[[ Dataset records open ]]

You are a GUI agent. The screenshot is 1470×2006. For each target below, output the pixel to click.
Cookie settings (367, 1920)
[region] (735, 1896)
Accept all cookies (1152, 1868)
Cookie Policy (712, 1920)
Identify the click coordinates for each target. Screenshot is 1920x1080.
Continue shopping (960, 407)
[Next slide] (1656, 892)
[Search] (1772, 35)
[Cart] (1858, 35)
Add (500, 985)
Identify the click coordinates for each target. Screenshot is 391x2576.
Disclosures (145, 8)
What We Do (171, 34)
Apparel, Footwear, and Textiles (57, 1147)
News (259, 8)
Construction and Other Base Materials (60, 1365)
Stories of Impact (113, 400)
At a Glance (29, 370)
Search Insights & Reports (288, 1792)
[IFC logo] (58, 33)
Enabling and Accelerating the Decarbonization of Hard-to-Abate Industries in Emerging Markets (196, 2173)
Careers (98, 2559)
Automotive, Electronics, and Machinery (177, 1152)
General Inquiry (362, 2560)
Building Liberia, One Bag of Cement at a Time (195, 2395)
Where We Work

[[ Dataset records closed ]]

▶ Work to be completed:
Copy out the material above in full.

▶ Response to the task:
You are a GUI agent. The screenshot is 1470×2006. For each target below, output the pixel to click.
Cookie settings (367, 1920)
[region] (735, 1896)
Accept all cookies (1152, 1868)
Cookie Policy (712, 1920)
Identify the click coordinates for each target. Screenshot is 1920x1080.
Continue shopping (960, 407)
[Next slide] (1656, 892)
[Search] (1772, 35)
[Cart] (1858, 35)
Add (500, 985)
Identify the click coordinates for each target. Screenshot is 391x2576.
Disclosures (145, 8)
What We Do (171, 34)
Apparel, Footwear, and Textiles (57, 1147)
News (259, 8)
Construction and Other Base Materials (60, 1365)
Stories of Impact (113, 400)
At a Glance (29, 370)
Search Insights & Reports (288, 1792)
[IFC logo] (58, 33)
Enabling and Accelerating the Decarbonization of Hard-to-Abate Industries in Emerging Markets (196, 2173)
Careers (98, 2559)
Automotive, Electronics, and Machinery (177, 1152)
General Inquiry (362, 2560)
Building Liberia, One Bag of Cement at a Time (195, 2395)
Where We Work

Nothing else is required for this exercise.